La batalla a veces la permean imágenes poéticas, y otras la narración se recrudece con detalles de gore y casquería, algo morbosos: cabezas cercenadas que ruedan como una pelota, dientes que saltan, encéfalos que afloran, lanzas que los guerreros envasan en la espalda del enemigo, derramamiento de vísceras. A veces se crea suspense retrasando la lucha, creando expectación en el lector, con recursos de la actual novela negra. Se produce un inevitable choque estético al comenzar la lectura (el lector de 2021 siente la barrera de los siglos -y aun de los milenios-, que puede dar cierta pereza). Pero a las pocas páginas he conseguido entrar en la propuesta y disfrutar de esta epopeya, curioso por ver cómo estaba hecho ese clásico de la Grecia Antigua que en tan alto lugar del canon reposa, y ante el que parece no caber otra reacción por parte del lector contemporáneo que no sea la del aplauso genuflexo.
"No será por la espalda y huyendo como me clavarás la pica; ¡en el pecho, según vaya furioso en derechura, húndemela!", exclama uno de los guerreros (las puñaladas por la espalda, comprobamos, ya tenían mala prensa hace milenios).

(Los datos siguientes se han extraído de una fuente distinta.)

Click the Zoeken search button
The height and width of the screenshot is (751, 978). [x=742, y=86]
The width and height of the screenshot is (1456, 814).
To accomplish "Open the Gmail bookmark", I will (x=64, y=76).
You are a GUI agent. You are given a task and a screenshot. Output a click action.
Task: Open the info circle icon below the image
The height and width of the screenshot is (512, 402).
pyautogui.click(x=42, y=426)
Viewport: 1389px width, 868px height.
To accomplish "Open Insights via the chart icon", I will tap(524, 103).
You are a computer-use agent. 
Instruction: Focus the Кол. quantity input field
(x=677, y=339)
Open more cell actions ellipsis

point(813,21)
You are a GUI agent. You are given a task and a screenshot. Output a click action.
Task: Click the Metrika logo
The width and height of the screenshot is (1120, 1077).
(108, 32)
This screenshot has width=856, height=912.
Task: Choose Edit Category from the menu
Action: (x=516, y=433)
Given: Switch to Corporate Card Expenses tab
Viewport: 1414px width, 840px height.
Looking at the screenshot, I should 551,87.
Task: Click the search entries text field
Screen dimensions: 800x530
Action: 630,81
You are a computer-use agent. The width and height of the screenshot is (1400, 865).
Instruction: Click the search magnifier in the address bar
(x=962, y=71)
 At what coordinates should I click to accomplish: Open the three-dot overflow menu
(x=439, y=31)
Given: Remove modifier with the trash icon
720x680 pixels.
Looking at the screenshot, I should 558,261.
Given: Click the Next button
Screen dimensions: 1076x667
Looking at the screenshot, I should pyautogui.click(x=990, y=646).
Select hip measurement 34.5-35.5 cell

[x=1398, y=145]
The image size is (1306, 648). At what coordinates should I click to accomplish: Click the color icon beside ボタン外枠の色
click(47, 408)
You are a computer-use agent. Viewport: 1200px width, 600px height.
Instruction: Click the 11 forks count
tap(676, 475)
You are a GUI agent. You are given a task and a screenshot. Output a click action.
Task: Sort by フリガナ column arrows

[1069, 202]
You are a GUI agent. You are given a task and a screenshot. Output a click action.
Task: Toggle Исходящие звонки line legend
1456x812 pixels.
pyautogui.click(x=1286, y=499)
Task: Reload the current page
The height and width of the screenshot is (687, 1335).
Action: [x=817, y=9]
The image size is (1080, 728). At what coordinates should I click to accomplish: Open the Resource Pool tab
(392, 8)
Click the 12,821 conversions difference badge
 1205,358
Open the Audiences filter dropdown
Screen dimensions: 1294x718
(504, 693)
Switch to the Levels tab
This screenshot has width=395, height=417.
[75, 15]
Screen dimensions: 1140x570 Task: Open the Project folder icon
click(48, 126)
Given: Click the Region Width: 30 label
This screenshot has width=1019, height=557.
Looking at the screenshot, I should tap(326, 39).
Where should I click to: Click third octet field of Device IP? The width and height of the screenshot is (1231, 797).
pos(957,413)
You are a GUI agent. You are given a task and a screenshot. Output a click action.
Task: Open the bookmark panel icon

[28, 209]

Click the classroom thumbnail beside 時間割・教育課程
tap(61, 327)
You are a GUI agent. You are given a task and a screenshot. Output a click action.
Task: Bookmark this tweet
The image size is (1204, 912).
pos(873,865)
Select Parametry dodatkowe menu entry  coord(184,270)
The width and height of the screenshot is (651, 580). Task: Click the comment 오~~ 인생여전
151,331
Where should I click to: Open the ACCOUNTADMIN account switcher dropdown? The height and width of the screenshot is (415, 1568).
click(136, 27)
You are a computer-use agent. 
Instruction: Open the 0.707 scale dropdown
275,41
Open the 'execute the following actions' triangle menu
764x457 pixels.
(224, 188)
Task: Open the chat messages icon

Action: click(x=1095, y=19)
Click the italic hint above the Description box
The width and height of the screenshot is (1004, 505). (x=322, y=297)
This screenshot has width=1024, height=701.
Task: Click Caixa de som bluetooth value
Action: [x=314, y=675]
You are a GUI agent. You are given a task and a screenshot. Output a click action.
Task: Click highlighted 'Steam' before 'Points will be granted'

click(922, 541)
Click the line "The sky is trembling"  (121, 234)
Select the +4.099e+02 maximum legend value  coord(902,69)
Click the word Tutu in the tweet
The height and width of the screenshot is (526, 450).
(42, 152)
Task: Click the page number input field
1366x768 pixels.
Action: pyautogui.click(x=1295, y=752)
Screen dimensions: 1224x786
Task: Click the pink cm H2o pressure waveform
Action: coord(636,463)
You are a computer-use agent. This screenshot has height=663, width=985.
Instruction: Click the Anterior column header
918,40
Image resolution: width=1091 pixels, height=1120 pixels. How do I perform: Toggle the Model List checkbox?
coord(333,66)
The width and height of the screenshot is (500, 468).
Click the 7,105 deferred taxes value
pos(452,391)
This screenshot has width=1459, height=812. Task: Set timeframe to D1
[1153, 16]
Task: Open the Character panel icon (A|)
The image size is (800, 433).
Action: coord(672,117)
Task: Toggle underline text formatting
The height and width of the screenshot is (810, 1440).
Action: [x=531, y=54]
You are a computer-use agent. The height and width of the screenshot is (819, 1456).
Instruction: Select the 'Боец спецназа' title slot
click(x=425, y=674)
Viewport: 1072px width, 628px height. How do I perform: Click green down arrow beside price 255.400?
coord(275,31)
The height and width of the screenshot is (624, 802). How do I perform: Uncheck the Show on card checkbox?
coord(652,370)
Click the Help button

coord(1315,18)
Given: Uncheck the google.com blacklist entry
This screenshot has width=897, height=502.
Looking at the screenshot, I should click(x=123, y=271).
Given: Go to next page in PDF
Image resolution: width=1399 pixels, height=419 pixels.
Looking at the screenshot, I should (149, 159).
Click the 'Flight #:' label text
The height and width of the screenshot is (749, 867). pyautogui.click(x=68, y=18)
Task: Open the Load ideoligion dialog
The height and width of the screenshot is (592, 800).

No deja de ser curioso que, durante siglos, los hechos de la Guerra de Troya se consideraran pura ficción, hasta que de forma tardía, avanzado ya el siglo XIX, el arqueólogo Schliemann descubriera restos de la antigua Troya. En un momento dado, Aquiles piensa en su posteridad, en que prefiere morir con honor en batalla y ganar la gloria a sobrevivir sin ella. Siglos después, Montaigne escribiría, en la misma línea, en sus Ensayos: "¿Quién no entregará gustoso salud, reposo y vida, a cambio de fama y gloria...?"
Algunas curiosidades: Melibea, nombre de la enamorada de la Celestina de Fernando de Rojas, aparece en esta obra como topónimo. La palabra "estentóreo", descubro, procede de un personaje de
este libro, Esténtor, que tenía una potencia de voz apabullante, voz
"estentórea". A veces en el texto leemos cosas como "los dioses y las diosas", "los troyanos y las troyanas". Cabe preguntarse si son producto de la traducción o si estaban en el original estas expresiones que hoy asociamos al lenguaje inclusivo.
En ocasiones, las notas de la edición de Gredos (con traducción de Emilio Crespo) hablan de
contradicciones en el texto de esta obra que ha sobrevivido a siglos, a
milenios. Pero si la Victoria de Samotracia o la Venus de Milo se
consideran admirables estando mutiladas, a la Ilíada no cabe negarle
esa consideración estando, según parece, completa.